Reduction gearboxes of gas turbine engines, especially those in acrobatic propeller-driven engines, experience considerable in-flight stresses resulting in significant bending of all rotating shafts within the gearbox. As these gearboxes contain gears rotating at extremely high speeds, a constant supply of oil is required for cooling and lubrication of the components. As such, it is known to feed oil to rotating gears via paths between concentric rotating parts and internal oil supply cavities within the shafts and planetary gear carriers. These oil paths and cavities can become restricted due to the flight stress-induced bending of the components, which results in a reduced oil flow to the rotating elements.

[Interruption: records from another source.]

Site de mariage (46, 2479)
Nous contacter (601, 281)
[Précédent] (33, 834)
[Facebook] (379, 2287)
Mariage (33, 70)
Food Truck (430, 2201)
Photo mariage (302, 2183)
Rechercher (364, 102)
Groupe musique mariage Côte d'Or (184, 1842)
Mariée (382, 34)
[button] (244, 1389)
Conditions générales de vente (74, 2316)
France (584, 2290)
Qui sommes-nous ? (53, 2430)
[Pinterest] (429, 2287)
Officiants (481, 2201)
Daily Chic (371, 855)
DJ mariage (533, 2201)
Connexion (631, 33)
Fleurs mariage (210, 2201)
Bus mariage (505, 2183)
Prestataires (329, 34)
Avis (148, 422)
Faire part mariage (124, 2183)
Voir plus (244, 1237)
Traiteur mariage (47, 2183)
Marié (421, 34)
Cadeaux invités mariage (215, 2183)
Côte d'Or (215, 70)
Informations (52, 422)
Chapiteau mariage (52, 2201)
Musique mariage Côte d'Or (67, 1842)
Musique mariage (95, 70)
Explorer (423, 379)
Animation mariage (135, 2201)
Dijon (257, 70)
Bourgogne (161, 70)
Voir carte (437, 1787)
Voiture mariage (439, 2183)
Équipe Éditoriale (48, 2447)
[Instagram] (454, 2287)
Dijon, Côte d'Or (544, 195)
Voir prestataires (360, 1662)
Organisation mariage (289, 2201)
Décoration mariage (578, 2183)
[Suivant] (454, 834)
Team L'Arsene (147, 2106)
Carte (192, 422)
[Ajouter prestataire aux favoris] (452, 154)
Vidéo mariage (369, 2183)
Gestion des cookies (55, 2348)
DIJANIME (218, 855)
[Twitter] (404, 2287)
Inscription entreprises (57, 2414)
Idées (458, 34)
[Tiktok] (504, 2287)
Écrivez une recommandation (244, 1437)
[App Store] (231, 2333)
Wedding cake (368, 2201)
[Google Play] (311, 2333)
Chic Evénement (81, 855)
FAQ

It is currently known to use an oil transfer sleeve 52 which aids distribution of oil within a gearbox 50, as shown in FIG. 1. Such a sleeve 52 generally receives oil from an outer chamber 54, and provides distribution of the oil to inner rotating elements such as the planetary carrier 56 and the planet gears 58. An oil film can be provided within the inner diameter of the oil transfer sleeve 52, creating a journal bearing for supporting the inner rotating shaft 60 of the planetary carrier 56, for example. Internal oil feed cavities 62 within the inner shaft 60 that is supported by the journal bearing can become pinched by bending forces, resulting in reduced oil flow to the rotating gears.
There is therefore a need for a new shaft supporting member which reduces shaft bending and provides oil to the shaft inner cavities.
It is an object of the present invention to provide a bearing element which reduces shaft bending in a gas turbine engine gearbox.
It is a further object of the present invention to provide a roller bearing assembly integrally formed with a fluid transfer sleeve capable of lubrication fluid distribution.
Therefore, in accordance with the present invention, there is provided an integrated roller bearing and fluid transfer sleeve adapted for supporting and transferring fluid to a rotating shaft in a gas turbine engine reduction gearbox, the integrated roller bearing and fluid transfer sleeve comprising: a fluid transfer sleeve comprising a sleeve casing defining therein an annular fluid plenum open radially outwardly; at least two spaced apart roller bearing assemblies each comprising an annular outer race integral with the sleeve casing and each assembly including a plurality of roller elements supported by said outer race, each roller bearing assembly being disposed within the sleeve casing, one at each opposing end thereof, and the plurality of roller elements in each assembly defining a first inner diameter substantially equal to an outer diameter of the rotating shaft adapted to be supported by the roller bearing assemblies; the sleeve casing having an inner circumferential, axially extending surface, between said roller bearing assemblies, and defining a second inner diameter greater than said first inner diameter, such that an annular fluid leakage clearance can be formed between said inner circumferential surface of the sleeve casing and an outer circumferential surface of the rotating shaft; and at least an aperture being defined in the sleeve casing, permitting fluid flow from the annular fluid plenum to the fluid leakage clearance; whereby fluid in the fluid leakage clearance is transferable to the roller elements of the roller bearing assemblies and to the rotating shaft.
There is also provided, in accordance with the present invention, a composite bearing assembly adapted for supporting a rotating shaft in a gas turbine engine reduction gearbox, the composite bearing assembly comprising: a substantially cylindrical sleeve casing having at least a roller bearing disposed at each end thereof; the roller bearing comprising an outer race, integrally formed with the sleeve casing, and a plurality of roller elements supported by the outer race and disposed radially inward therefrom; and the sleeve casing comprising a central portion, axially located between the roller bearings, comprising an inner circumferential surface having an internal diameter greater than an outer diameter of the rotating shaft adapted to be supported by the roller bearings, such that an annular fluid leakage clearance, adapted to receive a fluid therein, is formed between said inner circumferential surface and an outer surface of the rotating shaft; whereby the composite bearing assembly provides both direct rolling contact and hydrodynamic support for the rotating shaft.